Re: Science, raison et connaissance -- Gaël
Postée par Gilles B. , Mar 24,1999,19:01 Index  Forum


Salut Gaël,

Humm... Notre débat risque de reproduire la longue polémique qui a suivi ce qu'il est convenu maintenant d'appeler "L'affaire Sokal". Débat qui a encore pris plus d'ampleur après la dénonciation des courants postmodernes par Sokal et Bricmont dans leur "Imposture intellectuelle".

Selon ce que j'ai compris du courant postmoderne avec lequel tu me sembles d'accord, c'est que l'activité scientifique ne serait qu'une manifestation culturelle comme une autre, qu'elle ne serait ni plus, ni moins valable ou objective que n'importe quel mythe, narration ou construction sociale. Il n'y aurait pas de différence entre le démontrable et l'indémontrable; que tout énoncé résulte de conditions à la fois subjectives et sociales; qu'il n'y a pas de vérité, mais seulement des opinions. Rien n'est vrai, rien n'est faux ou plutôt tout est vrai et faux à la fois. Toutes les cultures se valent et sont honorables et respectables. E=mc^2 ne reflète pas plus la réalité que les bulles de pensées qu'émet le soleil (ça me rappelle les Télétubbies:-) ou que la poétique galvanoplastie spirituelle. La théorie de la relativité serait d'autant plus suspecte qu'elle ne serait que le reflet de la culture mâle occidentale qui l'a produite.
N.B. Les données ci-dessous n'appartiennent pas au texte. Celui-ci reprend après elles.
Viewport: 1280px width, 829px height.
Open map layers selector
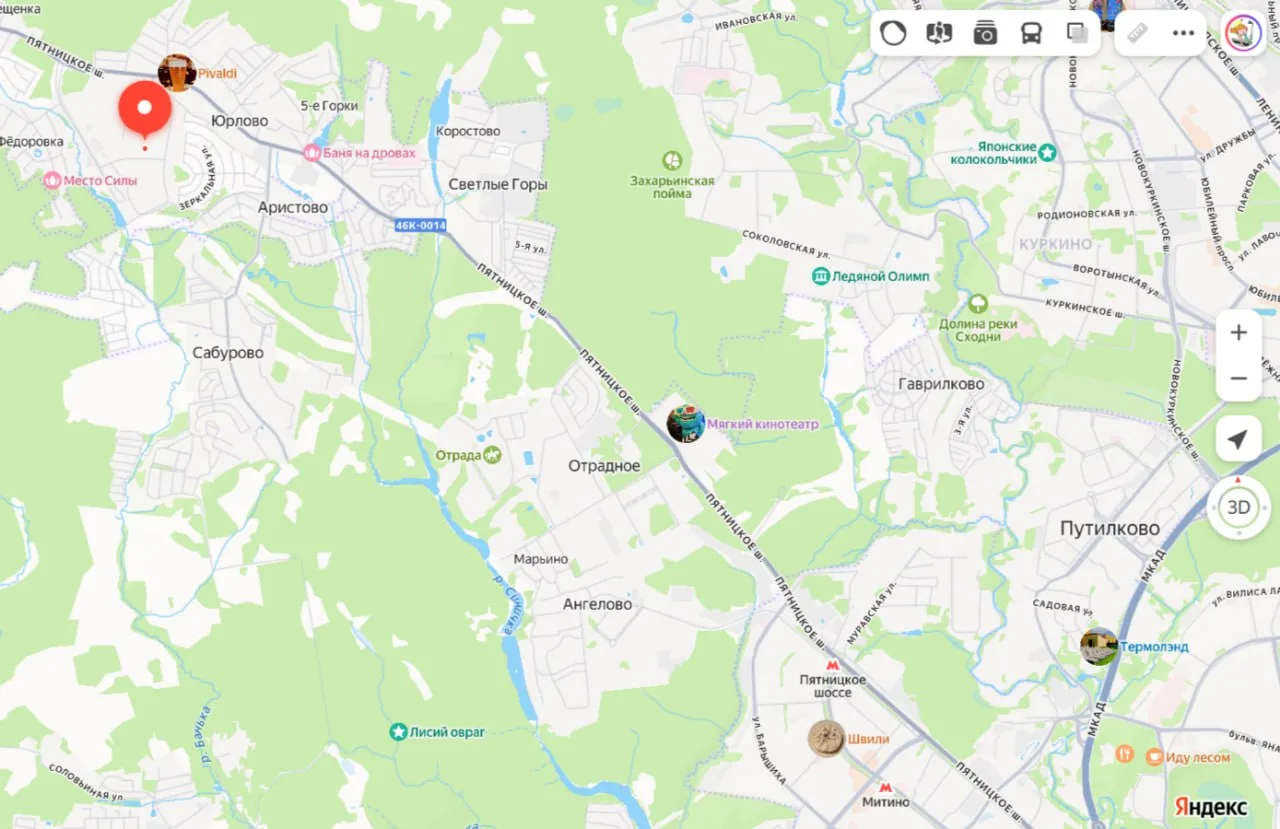(x=1077, y=33)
Ce serait une représentation sociale, un peu comme la chanson d'Elton John en l'honneur de Diana et surtout, comme le soutient avec modestie Bruno Latour, une des cibles du canular de Sokal, le pauvre Einstein ne se serait même pas compris lui-même!

Mais, naturellement, les postmodernes se gardent bien d'attribuer ce relativisme à leurs propres théories. Ils nous les assènent avec une arrogance qui frôle la sottise lorsqu'ils se mêlent de mélanger à leurs savantes élucubrations des concepts scientifiques qu'ils maîtrisent plutôt mal comme l'a démontré Sokal.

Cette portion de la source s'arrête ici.